In this incarnation of Hack Lab, participants will apply with a specific performance project or with an idea for a project they’ve been developing. Projects can explore any content. Formal experimentation and exploration is welcome and encouraged. In advance of each of the six online sessions, Shira will email materials and artistic references that respond to each participant’s project in some way, with the intention of supporting each artist’s research, broadening our references, and sparking different ways to express ideas. The community of Hack Lab artists will be witness to each other as we ask questions together, engage in conversation and explore creative prompts.

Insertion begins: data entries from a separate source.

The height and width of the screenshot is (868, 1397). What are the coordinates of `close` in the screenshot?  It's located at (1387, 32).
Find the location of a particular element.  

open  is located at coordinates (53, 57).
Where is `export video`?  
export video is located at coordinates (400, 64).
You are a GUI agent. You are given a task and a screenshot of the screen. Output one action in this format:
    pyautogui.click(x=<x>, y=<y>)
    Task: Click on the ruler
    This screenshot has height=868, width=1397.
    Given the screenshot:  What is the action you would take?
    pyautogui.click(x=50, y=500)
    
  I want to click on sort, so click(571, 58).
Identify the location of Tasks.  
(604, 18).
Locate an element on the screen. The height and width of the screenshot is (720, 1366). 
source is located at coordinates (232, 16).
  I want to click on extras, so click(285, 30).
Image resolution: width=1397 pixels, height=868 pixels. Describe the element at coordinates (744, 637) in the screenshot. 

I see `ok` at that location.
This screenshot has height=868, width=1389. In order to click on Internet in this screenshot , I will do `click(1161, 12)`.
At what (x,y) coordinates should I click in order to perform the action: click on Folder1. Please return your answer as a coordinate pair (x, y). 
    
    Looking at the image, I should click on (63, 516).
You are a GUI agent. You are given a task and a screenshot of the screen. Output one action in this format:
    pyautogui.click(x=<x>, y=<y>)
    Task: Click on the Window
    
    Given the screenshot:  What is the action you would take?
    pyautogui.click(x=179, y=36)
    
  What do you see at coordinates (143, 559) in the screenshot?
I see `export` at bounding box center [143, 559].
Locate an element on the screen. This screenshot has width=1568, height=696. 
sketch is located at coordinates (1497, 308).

Photos above: Shira Leuchter in All the Things I’ve Lost, Michaela Washburn and Shira in Lost Together
About Shira
Shira (she/her) is an award-winning performance creator, actor, writer and facilitator. She makes performances that imagine and rehearse new ways for us to be together. She’s interested in what happens when we replace traditional dramatic conflict with collaboration, with an invitation to make something together. She makes much of her performance work with UnSpun Theatre, and has received large-scale performance commissions from organizations like Harbourfront Centre and the Gardiner Museum. Shira has written for Canadian Theatre Review and her work has been written about by others in publications like Theatre Research in Canada and American Literary History. She’s a graduate of the National Theatre School of Canada, and recently completed her MA in Theatre and Performance Studies at York University. She has been thinking a lot about how care labour is devalued in contemporary performance, and how notions of difficulty and risk in performance map onto gendered values and economies. Shira lives and works in Tkaronto with her husband Chris and is raising two children, Calla and Geneva, who are very cool and funny people.